Ein Boykott soll Hartz IV zumindest zeitweise behindern. Das Interesse in der Demo hält sich in Grenzen. Und dennoch: Polizeischutz für das Arbeitsamt. Ein paar Langzeitarbeitslose und Aktivisten sorgen für Nervosität. Die Demonstranten wollen mit Arbeitsvermittlern diskutieren und dokumentieren das auf Video.

O-Ton:
»Guten Tag.«

O-Ton:
»Warum nicht?..«

O-Ton:
»Das dürfen wir nicht. Melden Sie sich bitte an bei unserem Kollegen.«

O-Ton:
»Ich bin zuständig für Öffentlichkeitsarbeit oder Pressearbeit. Gehen Sie bitte aus dem Haus.«

O-Ton:
»Würden Sie bitte das Haus verlassen.«

Seit 1990 hat sich die Zahl der Industriebeschäftigten fast halbiert.

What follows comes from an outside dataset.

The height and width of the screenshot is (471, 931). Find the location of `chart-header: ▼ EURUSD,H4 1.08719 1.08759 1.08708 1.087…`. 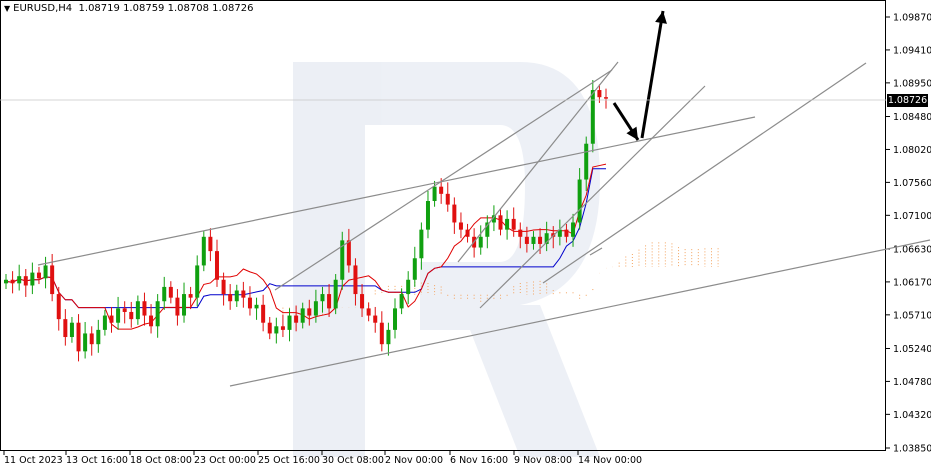

chart-header: ▼ EURUSD,H4 1.08719 1.08759 1.08708 1.087… is located at coordinates (128, 8).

Die Belzer GmbH. Werkzeuge werden hier hergestellt. Noch. In wenigen Wochen wird die Produktion eingestellt, nach Spanien verlagert. 43 Mitarbeiter haben bereits die Kündigungen in der Tasche. Die meisten haben Jahrzehnte lang in dem Unternehmen malocht.

O-Ton:
»Ich habe eine unheimliche Wut im Bauch, muss ich ganz ehrlich sagen. Nicht nur auf die, die unsere Arbeitsplätze kaputt machen, sondern auch auf die, die die Gesetze geändert haben, weil die uns alle in den Topf der angeblich nichtwilligen Arbeitslosen schmeißen, und wir abgestempelt werden, als würden wir gar nicht mehr arbeiten wollen, obwohl man uns beim Arbeitsamt schon ganz klar sagt: Für Sie ist eigentlich keine Aussicht mehr, überhaupt noch einen Job zu bekommen.«

O-Ton:
»Ich denke mal, ich muss irgendwie jeden Job annehmen, den man mir anbietet. Aber, im Grunde genommen, ich kann mir einen Strick nehmen.«

O-Ton:
»Die Leute, die natürlich jetzt immer gearbeitet haben... die nicht gearbeitet haben. Also da sehe ich nicht ein, dass ich, wo ich Jahrzehnte eingezahlt habe, dann in den gleichen Pott reingeschmissen werden soll. Und dafür bestraft werde.«

3 Uhr nachmittags. Michael Scheuermann macht sich keine allzu großen Sorgen wegen Hartz IV. Erst mal abwarten und Bier trinken.